Work to be completed: Only the lines below from the one containing "This screenshot has height=186, width=234." through the last line should be set down, exactly as written and with no pictures.

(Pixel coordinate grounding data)
"""
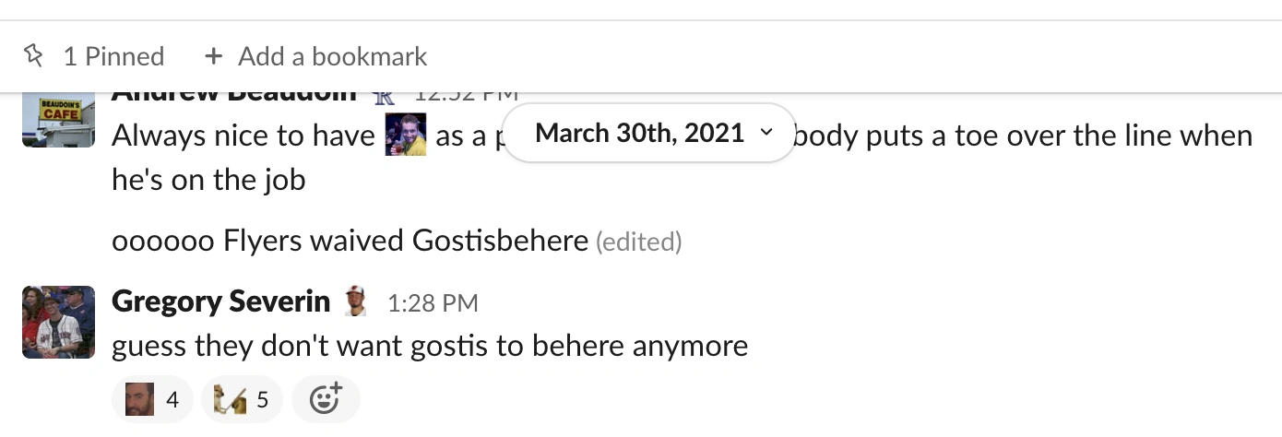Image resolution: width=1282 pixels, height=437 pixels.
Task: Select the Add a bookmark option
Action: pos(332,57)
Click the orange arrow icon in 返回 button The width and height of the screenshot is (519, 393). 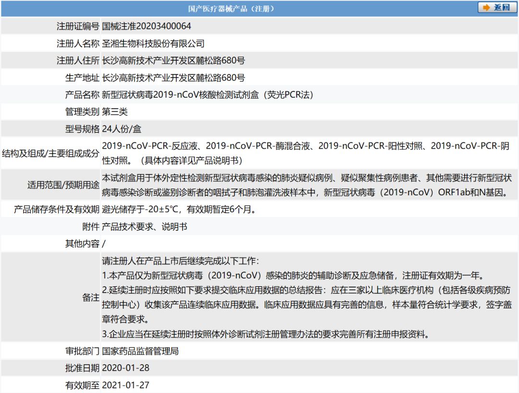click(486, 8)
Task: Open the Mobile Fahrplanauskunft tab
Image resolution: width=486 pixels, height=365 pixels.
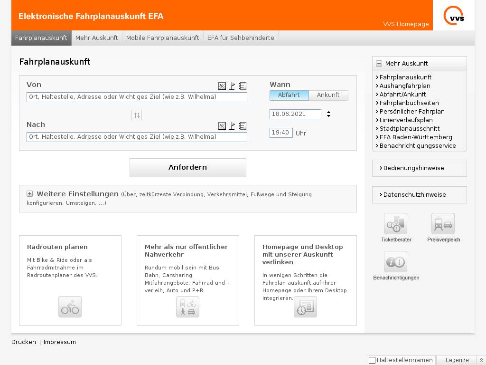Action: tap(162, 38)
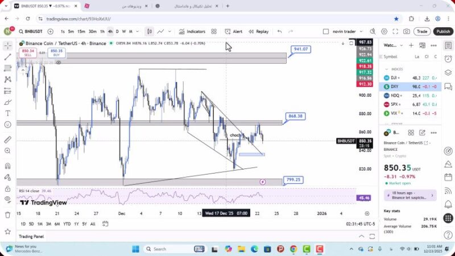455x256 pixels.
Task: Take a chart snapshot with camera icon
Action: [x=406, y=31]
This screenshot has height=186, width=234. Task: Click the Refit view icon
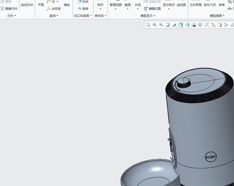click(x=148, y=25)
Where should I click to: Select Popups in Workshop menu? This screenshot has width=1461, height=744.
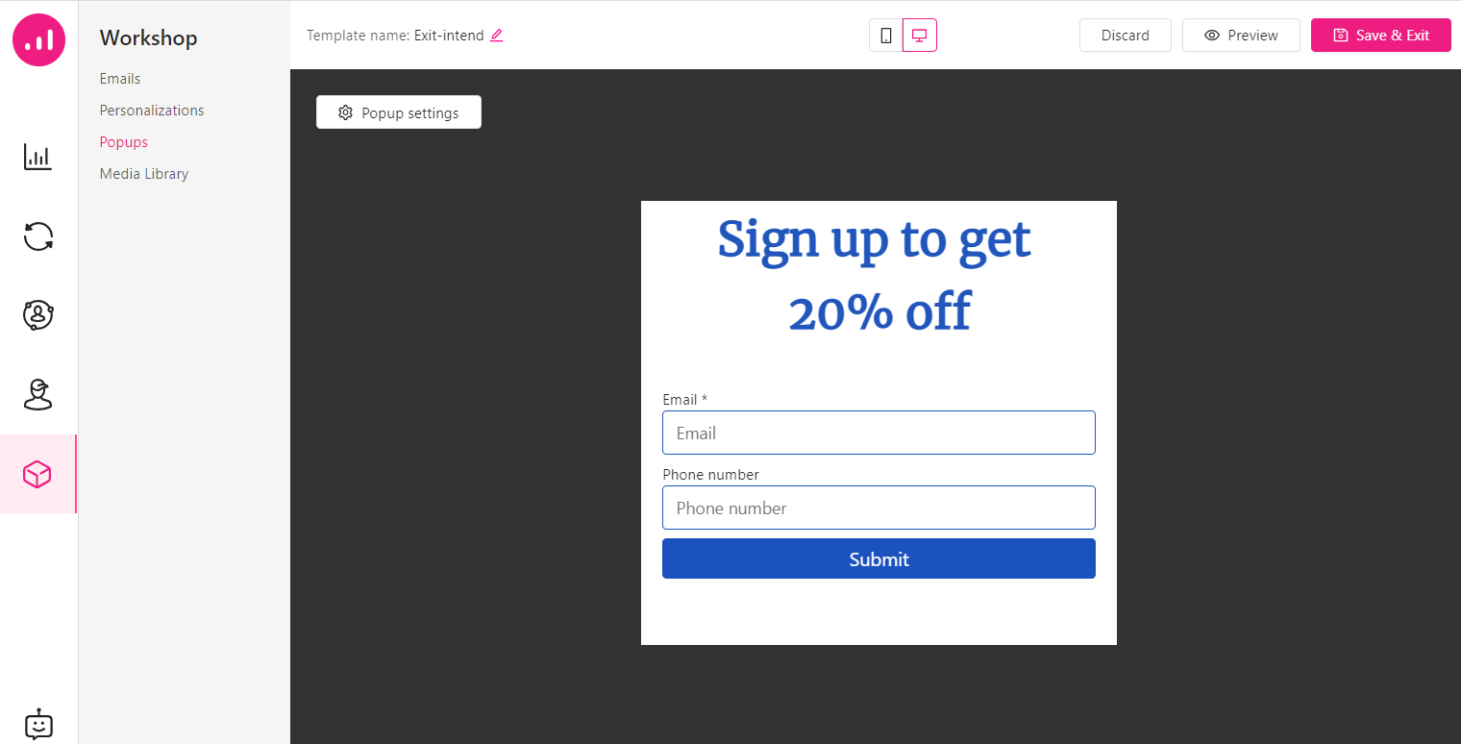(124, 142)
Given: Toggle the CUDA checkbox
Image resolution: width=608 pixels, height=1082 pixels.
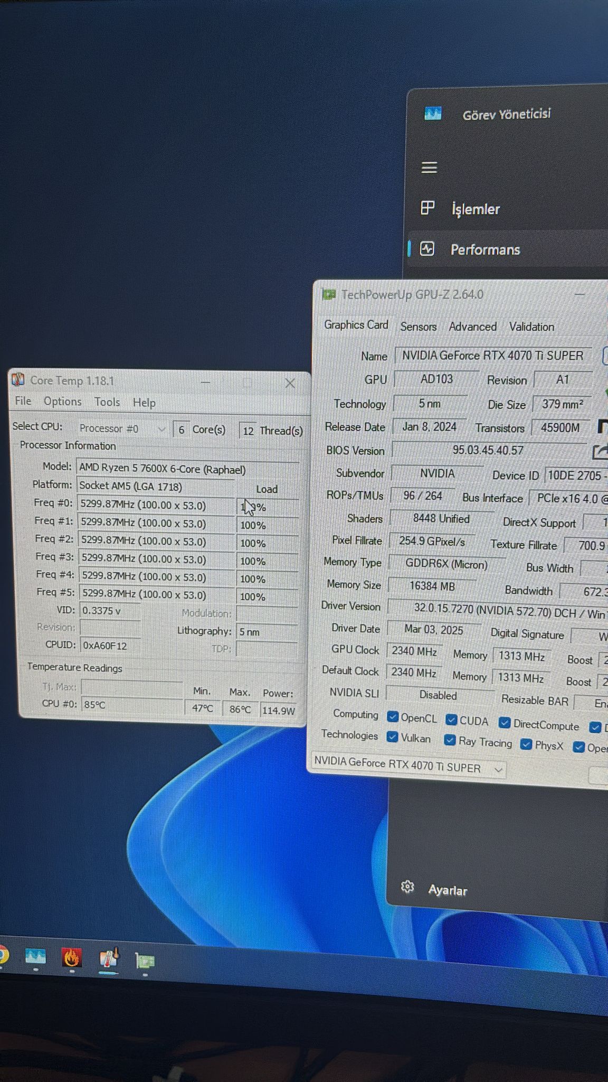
"""
Response for this exercise:
This screenshot has height=186, width=234. Task: Click the Refit view icon
click(x=148, y=25)
Where should I click to: Select Popups in Workshop menu? This screenshot has width=1461, height=744.
(124, 142)
Given: Toggle the CUDA checkbox
Image resolution: width=608 pixels, height=1082 pixels.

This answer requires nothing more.